Il rito, in abbreviato, ha condannato l’ispettrice della penitenziaria Elena Viligiardi a 5 anni e 4 mesi di reclusione e a pene comprese tra 3 anni e 4 mesi e 4 anni e 4 mesi gli altri otto agenti di polizia accusati a vario titolo, di tortura, calunnia e falso.

Accolta dunque la tesi del procuratore generale che nella sua requisitoria aveva sollecitato, in relazione al pestaggio di un detenuto marocchino, la condanna per tortura: “Fu sottoposto a un trattamento inumano e degradante”. 

Due gli episodi contestati

Al centro del procedimento due presunte e distinte aggressioni ai danni di un detenuto marocchino e di un recluso italiano, nel 2018 e nel 2020, avvenute anche nell’ufficio della ispettrice capo, a seguito di contrasti maturati con gli agenti della penitenziaria.

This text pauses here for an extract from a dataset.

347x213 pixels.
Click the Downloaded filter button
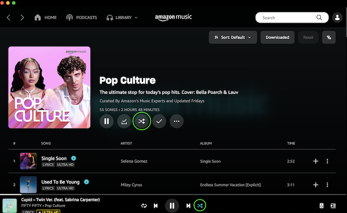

Il ribaltamento della prima sentenza

I giudici hanno ribaltato la sentenza di primo grado, che aveva riqualificato il reato di tortura contestato dalla pm Christine von Borries in lesioni e aveva assolto dall’accusa di falso e calunnia. In primo grado l’ispettrice della penitenziaria era stata condannata a 3 anni e 6 mesi di carcere.